» **Exercise prompt**:
Your task is to copy the stretch of lines in the records below that begins with the line containing "Instruction: Disable Alarms" and ends with the line containing "Screen dimensions: 1483x860", exactly as written, with nothing added.

Collected data

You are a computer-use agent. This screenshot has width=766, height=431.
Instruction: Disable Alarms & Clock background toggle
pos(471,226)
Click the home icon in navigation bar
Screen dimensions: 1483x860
* * *
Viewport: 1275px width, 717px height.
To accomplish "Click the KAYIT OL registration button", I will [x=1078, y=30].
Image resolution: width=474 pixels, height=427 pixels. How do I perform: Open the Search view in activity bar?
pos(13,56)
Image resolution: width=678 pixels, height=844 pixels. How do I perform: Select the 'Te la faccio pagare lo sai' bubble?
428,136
...
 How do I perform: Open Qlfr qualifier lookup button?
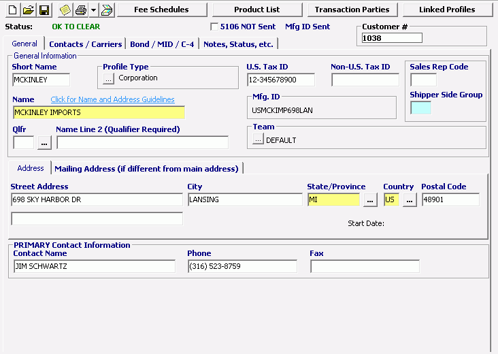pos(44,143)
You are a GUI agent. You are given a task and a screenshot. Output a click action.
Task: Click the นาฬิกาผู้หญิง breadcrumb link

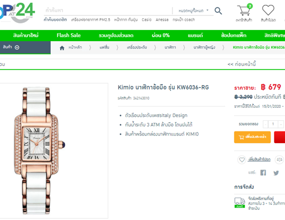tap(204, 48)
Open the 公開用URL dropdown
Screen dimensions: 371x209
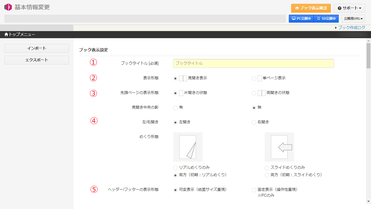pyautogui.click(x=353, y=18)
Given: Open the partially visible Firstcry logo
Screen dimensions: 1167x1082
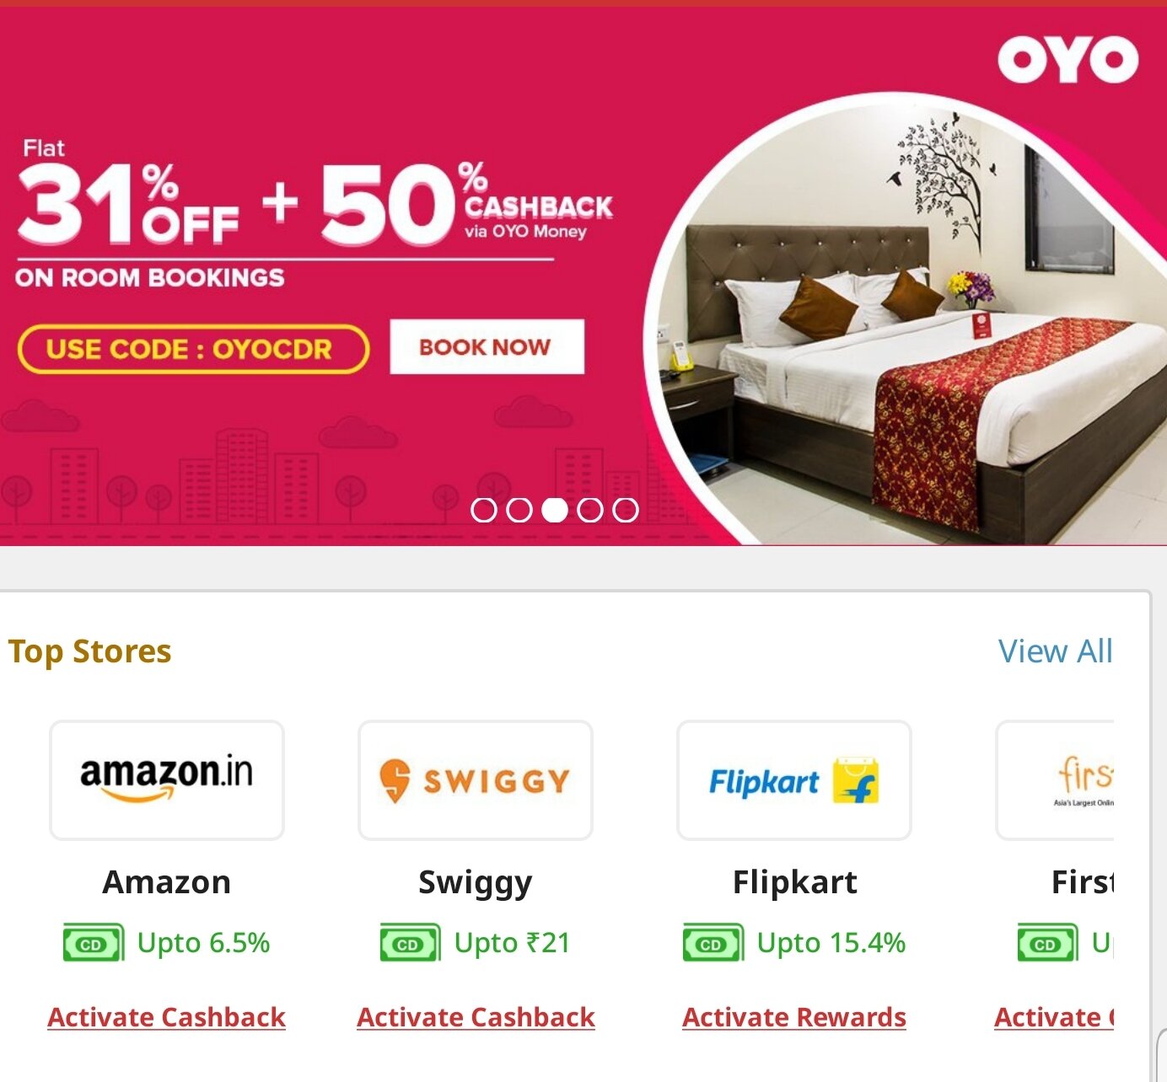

» **Written solution**:
Instruction: Disable Alarms & Clock background toggle
pos(471,226)
Click the home icon in navigation bar
Screen dimensions: 1483x860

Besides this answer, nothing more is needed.